If default OCSP port is blocked above command will report connection issue. Otherwise if client 
certificate is valid you should see output similar to below:
 
OCSP Response Data:
    OCSP Response Status: successful (0x0)
    Response Type: Basic OCSP Response
    Version: 1 (0x0)
    Responder Id: C = AU, ST = NSW, L = Sydney, O = CAcert Inc., OU = Server Administration, CN = ocsp.cacert.org
    Produced At: Apr  6 19:54:56 2012 GMT
    Responses:
    Certificate ID:
      Hash Algorithm: sha1
      Issuer Name Hash: 8BA4C9CB172919453EBB8E730991B925F2832265
      Issuer Key Hash: 16B5321BD4C7F3E0E68EF3BDD2B03AEEB23918D1
      Serial Number: 0B90A1
    Cert Status: good
    Revocation Time: Apr  5 06:08:26 2012 GMT
    This Update: Apr  6 19:44:26 2012 GMT
    Next Update: Apr  8 19:54:56 2012 GMT

If certificate is revoked, the output will contain:

    Cert Status: revoked

- make sure that server doesn't run in 'http' mode. use 

zmprov ms <your servername> zimbraMailMode both (or https) to change mailmode

- modify log4j.properties to add tracing info pertinent to OCSP/Two way authentication. 
Add the following line to your existing log4j.properties:

log4j.logger.zimbra.account=DEBUG

Please note that this step is arbitrary and needed only if you need to see trace 
of what is going on during OCSP validation

- restart server for above changes to take effect

- in ZCS (or Octopus) admin console provision new account with email address which was supplied 
to create account on CACert. In my case it is 'eugene@zimbra.com'. This account is necessary for two 
way authentication mechanism to be able to map certificate to ZCS (or Octopus) account.

============
Running test
============

- Using Firefox hit https://<your server name here>:9443/certauth

- Firefox will pop a window stating 'this site has requested to identify yourself with certificate', 
verify certificate's content and hit <ok>.

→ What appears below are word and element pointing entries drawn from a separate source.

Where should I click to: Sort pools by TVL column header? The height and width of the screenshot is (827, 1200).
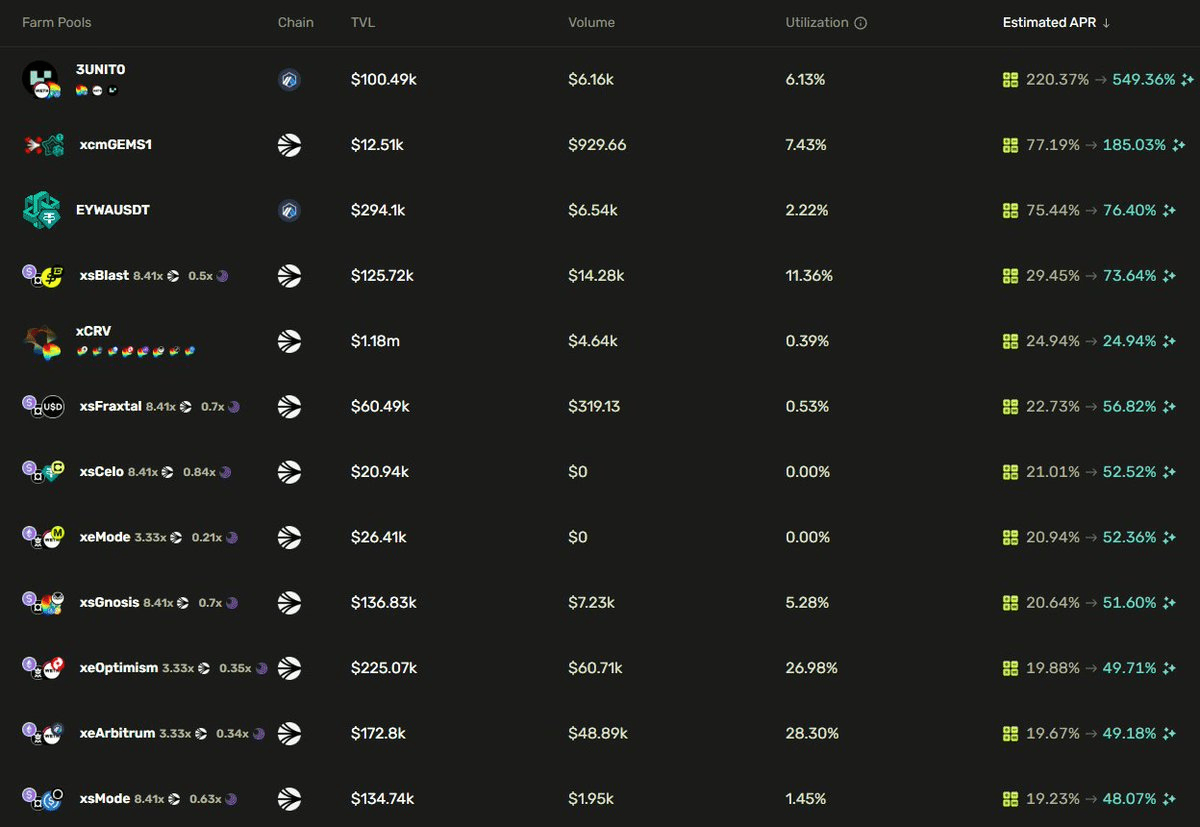tap(361, 23)
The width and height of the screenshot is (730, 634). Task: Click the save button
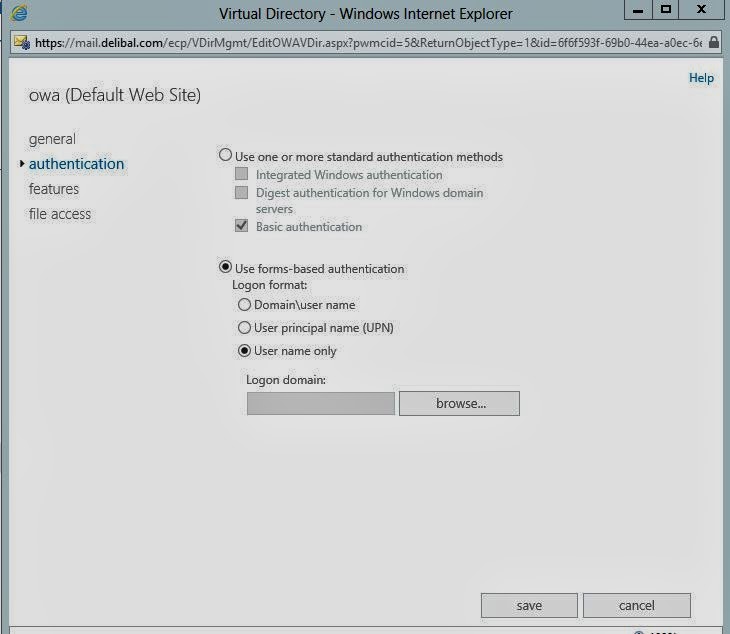(x=529, y=605)
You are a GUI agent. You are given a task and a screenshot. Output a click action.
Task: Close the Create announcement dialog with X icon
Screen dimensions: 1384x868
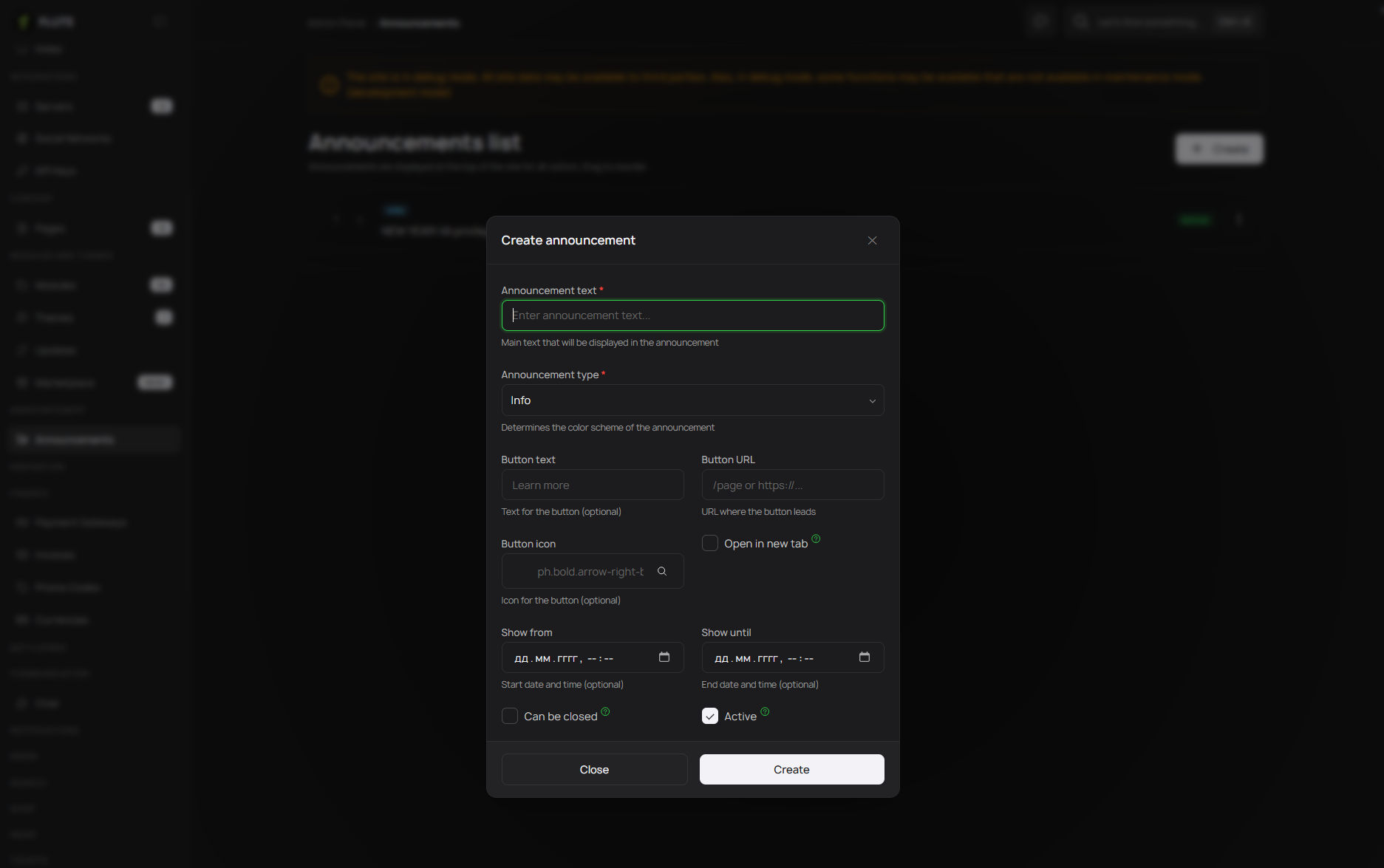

- At this point, server will use certificate provided by Firefox to perform OCSP validation against 
CACert's OCSP responder

- Since certificate is valid, server automatically authenticates into the account associated
 with client certificate (in my case it is eugene@zimbra.com) without necessity to provide 
username/password credentials

- Now let's revoke client certificate, go to http://cacert.org -> login to previously created
 test account-> cick on 'client certificates'-> hit Revoke/Delete and wait for confirmation 
of certificate revocation

- Verify with openssl that OCSP status of client certificate is 'revoked', use the following 
command to confirm that:

openssl ocsp -issuer ca.crt -cert clientcert.crt -url http://ocsp.cacert.org/ -resp_text

please note that with CACert it may take a couple of minutes(up to 5 minutes) after revocation
of certificate for correct status to show up, so you may need to wait until aforementioned 
command will return proper status

- Once confirmed previous step, restart Firefox as it often caches http responses. Go to
https://<your server name here>:9443/certauth after restart

- Since certificate was revoked, certificate authentication is expected to fail and you 
should be redirected to username/password login page


============
Notes
============

The feature is expected to work on both products ZCS and Octopus. Also you will not see any effects of OCSP 
validation with self signed certificates created to test two way authentication using steps described at the
beginning of this document. These certificates do not contain OCSP url extension and therefore server will
not perform OCSP validation on these certificates.